The high valuations are driven by strong demand from institutional investors for U.S. growth stocks as well as the ongoing hype around the "Magnificent Seven" – the seven largest U.S. tech stocks. Some analysts argue that the ERP indicator may underestimate the actual risks, as it is based on currently above-average profit margins that may not be sustainable in the long term.
An alternative valuation approach that compares the earnings yield with inflation-adjusted US government bonds also shows that the risk premium has fallen to its lowest level since the dot-com bubble – although not into negative territory.
While skeptics fear an overheating of the market, other analysts consider the high valuation levels justified. According to Goldman Sachs, the current valuation ratios are in line with macroeconomic conditions, including interest rates and labor market situation.
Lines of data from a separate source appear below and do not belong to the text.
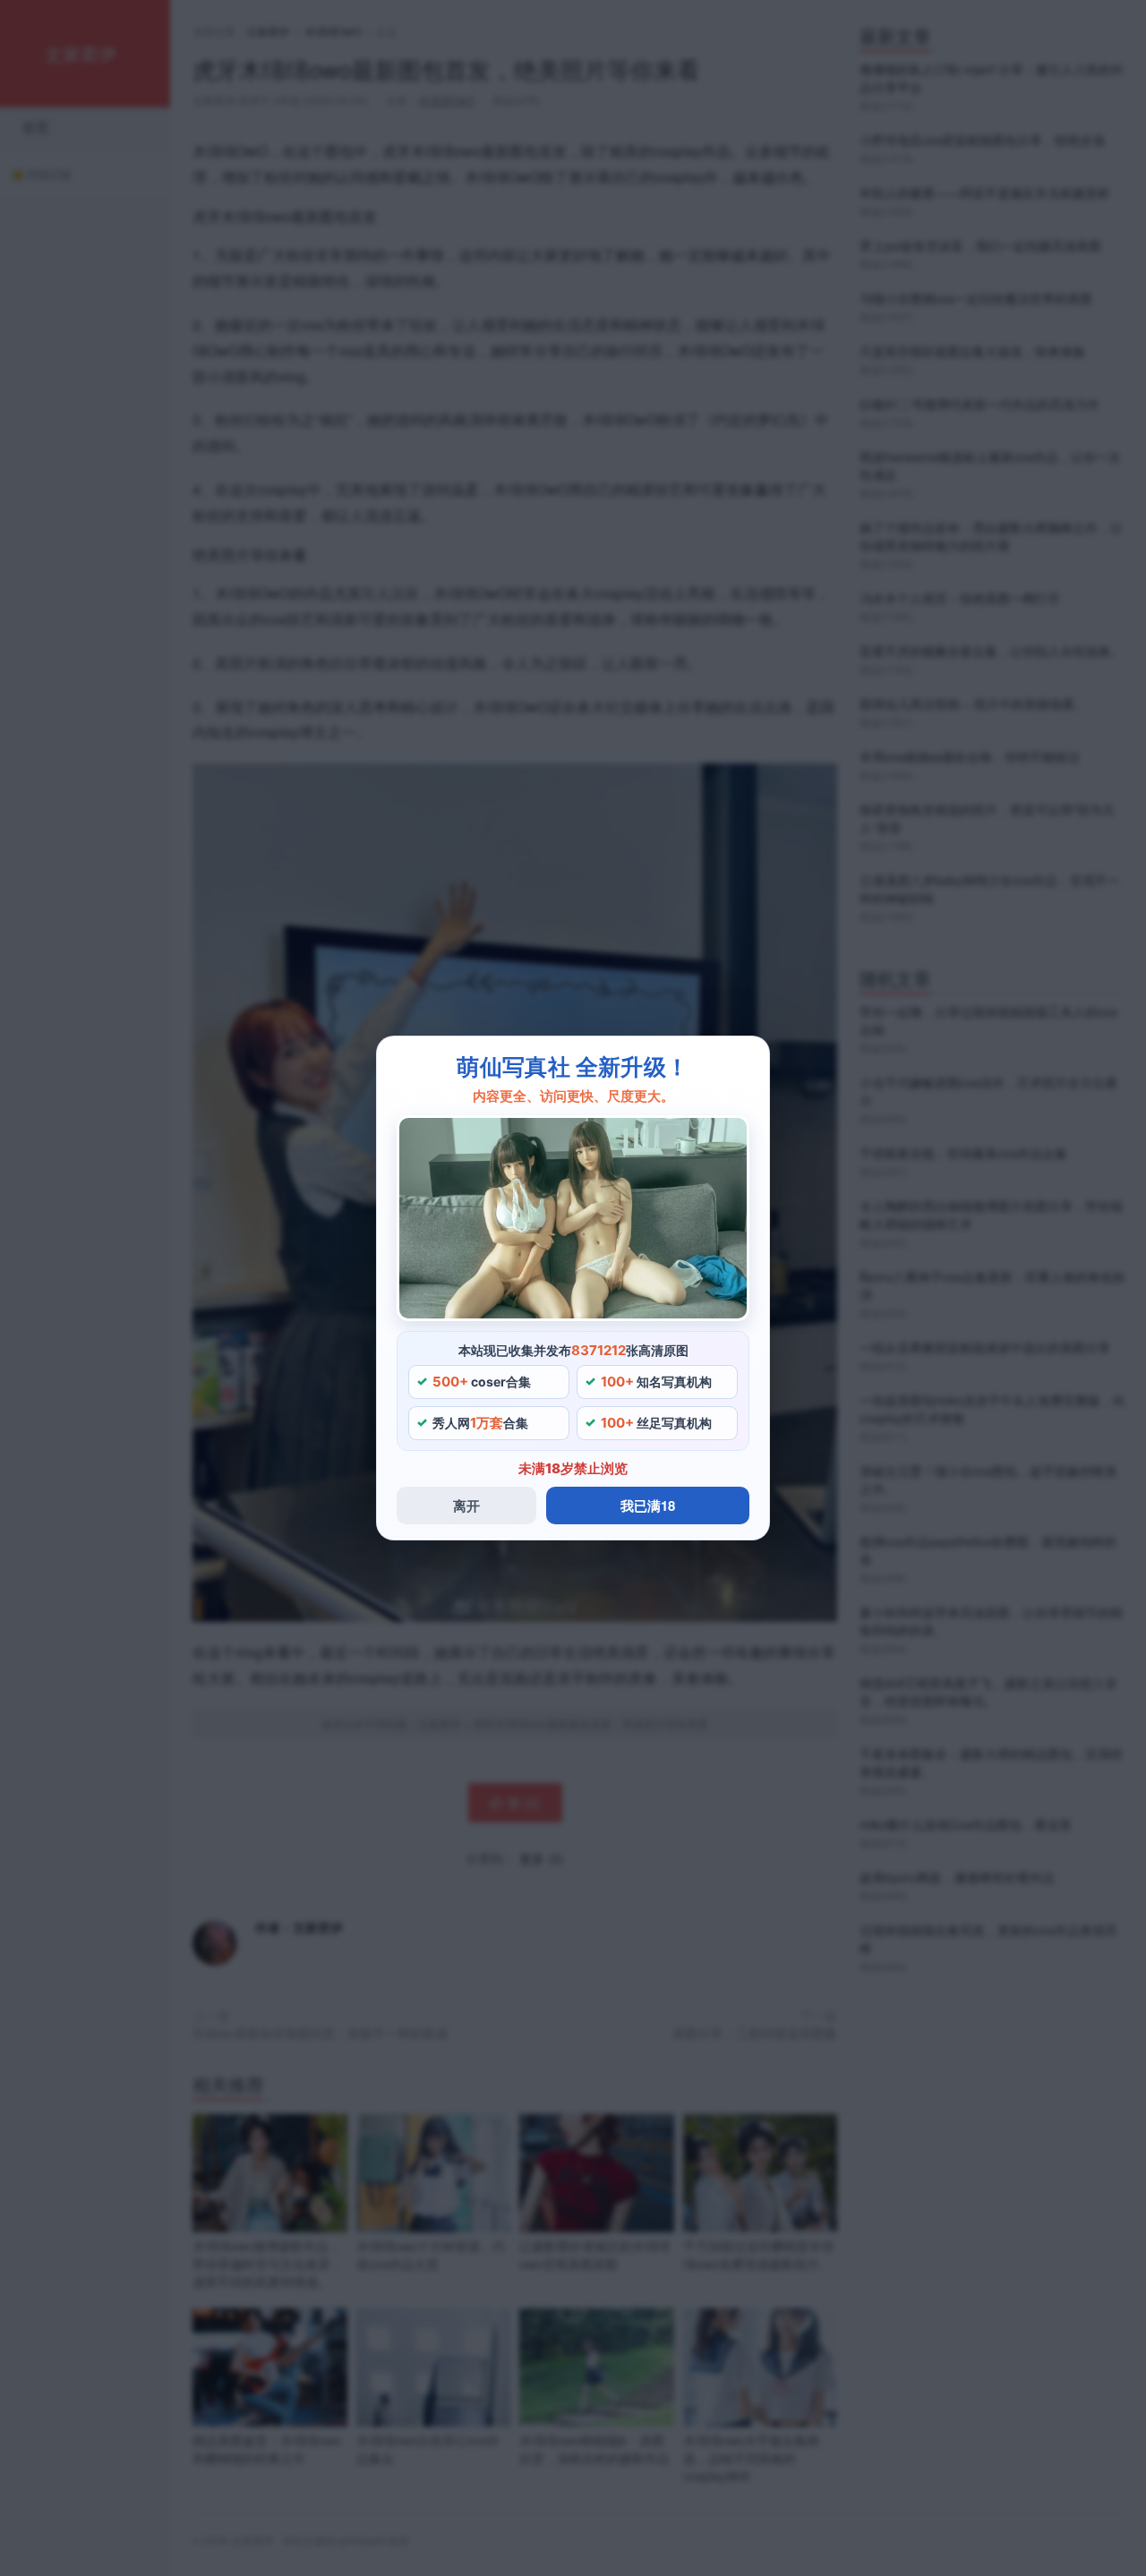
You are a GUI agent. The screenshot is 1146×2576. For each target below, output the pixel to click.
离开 (466, 1505)
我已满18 (647, 1505)
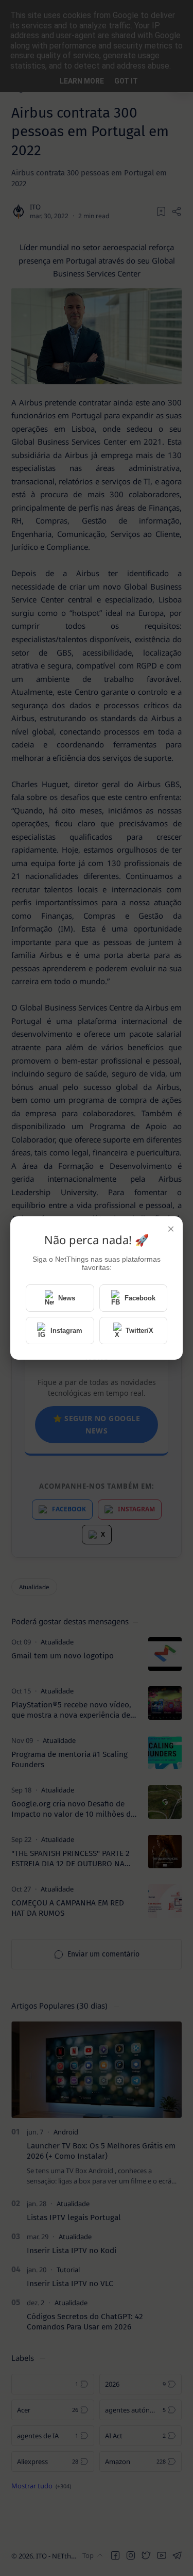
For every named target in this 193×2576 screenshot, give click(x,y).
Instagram (66, 1330)
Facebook (140, 1298)
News (66, 1298)
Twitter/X (139, 1330)
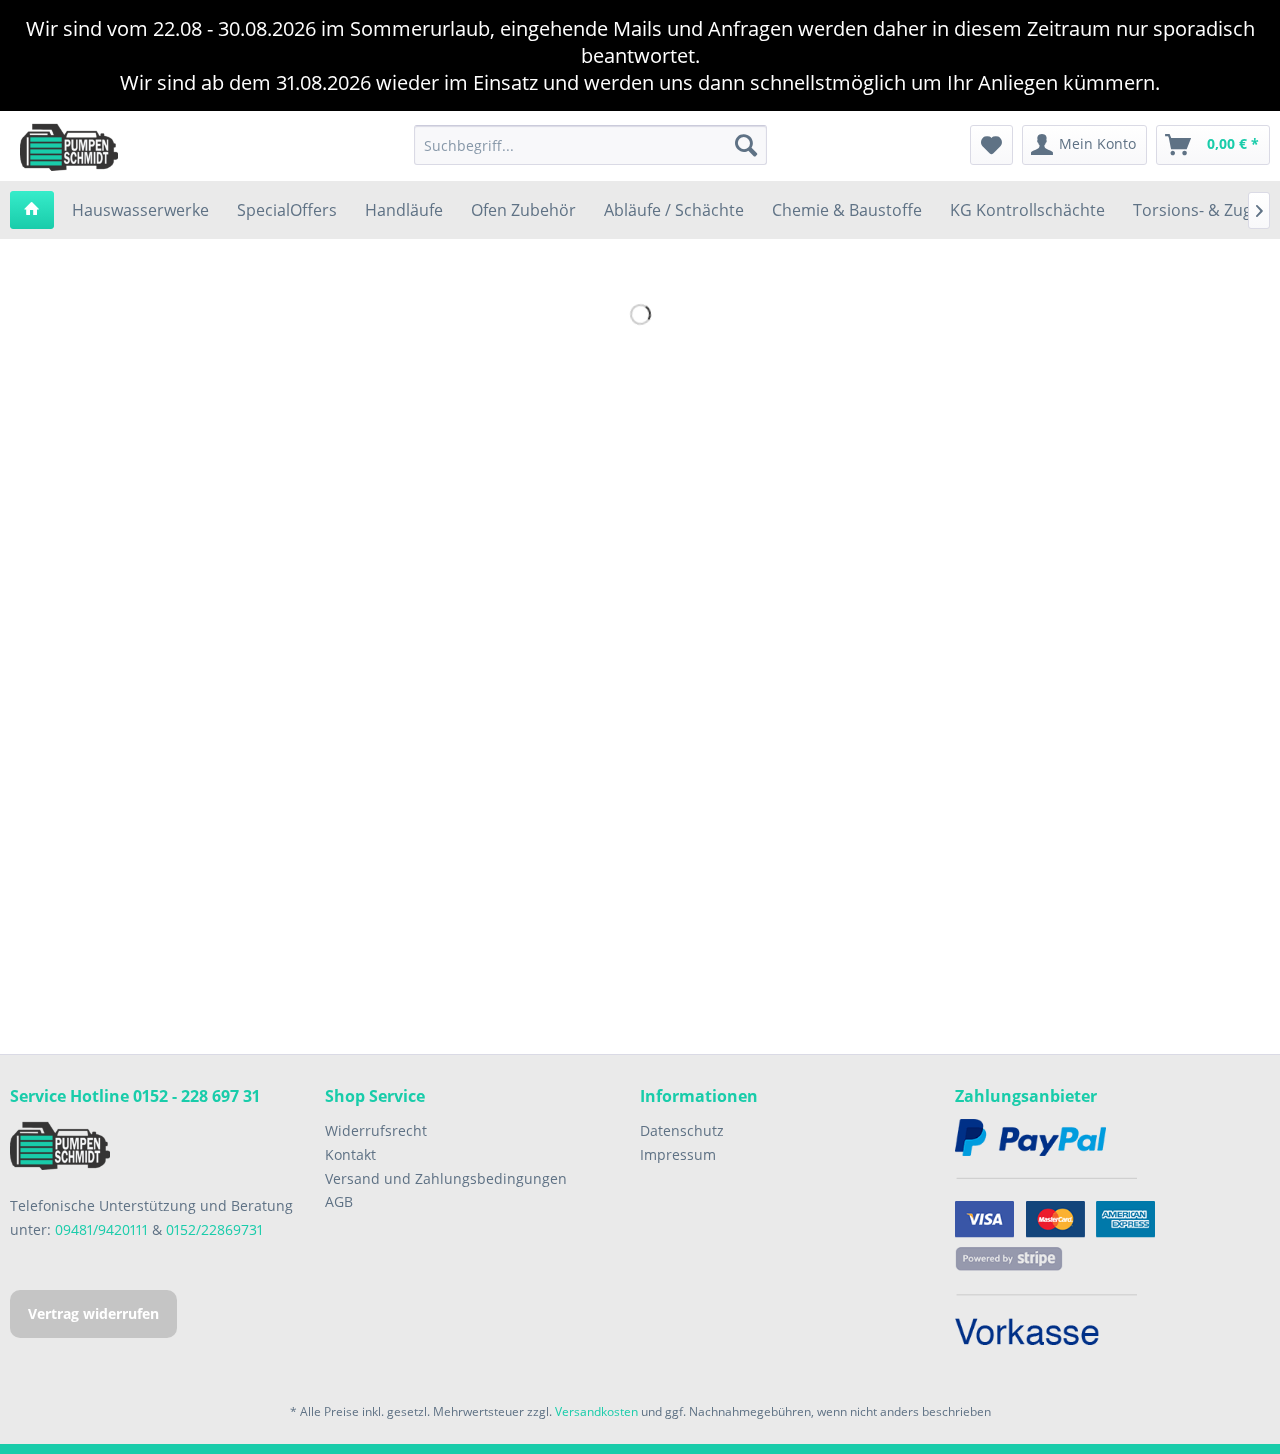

However, the pressure on stocks could increase if US Treasury yields continue to rise, as bonds would then be considered an attractive alternative for investors. Chris Jeffery, Head of Macro Analysis at Legal & General, emphasizes: "There are several warning signals that should make investors cautious, especially the discrepancy between the valuation of US stocks and the rest of the world.
Despite the uncertainties, many investors remain optimistic. However, Andrew Pease, Chief Strategist at Russell Investments, warns against focusing too much on the big tech stocks. "2025 is the year when diversification becomes more important than ever.